Native Honduran Models and their Historical Facts

Red Dragonette

This exhibit and its information sign were at the Gumbalimba Park's museum. If you want to know what it says, if you can't read it, here it is:

"Before Spanish contact, native settlements were small and dispersed, and housing was semipermanent, probably made of perishable materials such as CANE, MUD, and THACTH. These original islands usually lived in land, not near the coast. There was a close dependence on a varied and plentiful environment, and CEREMONIAL or RELIGIOUS ACTIVITIES provided and important social function.

These islanders planted MANIOC as a starchy stable crop. They also planted MAIZE and processed it in ways similar to their Mesoamerican neighbors.

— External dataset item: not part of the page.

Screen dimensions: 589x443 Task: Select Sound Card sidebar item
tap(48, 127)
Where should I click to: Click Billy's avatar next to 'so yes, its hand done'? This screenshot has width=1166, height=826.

They probably used DUGOUT CANOES to catch reef fish as well as sharks; they gathered horse clams, west Indian tops and conchs. They supplemented these protein sources with land crabs, turtles, iguanas, deer, small mammals such as agouti, and probably fruits as pineapples, papaya, nances, coyol nuts. They used local woods and made projectile points and blades from flints and imported obsidian. They participated in a ceramic technology known as COCAL, which they shared with groups on the northeast coast. They also showed strong TRADE ALLIANCES with mainland peoples who provided them with COPPER for making ornaments, CACOA, and semiprecious stones (JADE)."